* TASK TO CARRY OUT
Which lines of the data contain the string "computer"? Copy every one.

* RECORDS FOR THE TASK

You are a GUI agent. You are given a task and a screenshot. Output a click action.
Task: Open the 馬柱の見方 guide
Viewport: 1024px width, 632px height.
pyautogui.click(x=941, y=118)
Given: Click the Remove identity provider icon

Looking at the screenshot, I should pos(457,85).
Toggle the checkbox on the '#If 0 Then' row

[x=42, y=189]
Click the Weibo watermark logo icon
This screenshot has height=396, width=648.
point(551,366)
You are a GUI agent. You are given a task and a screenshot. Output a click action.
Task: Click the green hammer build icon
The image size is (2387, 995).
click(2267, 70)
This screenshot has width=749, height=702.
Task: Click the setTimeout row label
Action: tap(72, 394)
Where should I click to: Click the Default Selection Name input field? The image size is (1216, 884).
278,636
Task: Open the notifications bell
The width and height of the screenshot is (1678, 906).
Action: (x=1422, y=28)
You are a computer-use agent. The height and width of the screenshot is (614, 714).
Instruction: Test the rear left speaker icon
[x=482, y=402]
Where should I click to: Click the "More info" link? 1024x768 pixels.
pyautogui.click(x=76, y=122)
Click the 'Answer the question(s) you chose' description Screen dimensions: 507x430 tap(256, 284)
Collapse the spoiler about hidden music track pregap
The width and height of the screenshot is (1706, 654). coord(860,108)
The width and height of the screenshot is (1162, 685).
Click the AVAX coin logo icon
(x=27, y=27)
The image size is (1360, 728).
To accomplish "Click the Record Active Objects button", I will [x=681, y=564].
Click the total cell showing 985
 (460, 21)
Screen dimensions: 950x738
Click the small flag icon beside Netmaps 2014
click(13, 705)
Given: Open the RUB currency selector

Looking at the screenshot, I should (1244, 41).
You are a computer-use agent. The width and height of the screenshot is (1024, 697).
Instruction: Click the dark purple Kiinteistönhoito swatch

* SOLUTION TO THIS PROBLEM
You are a computer-use agent. The height and width of the screenshot is (614, 714).
You are a computer-use agent. The width and height of the screenshot is (1024, 697).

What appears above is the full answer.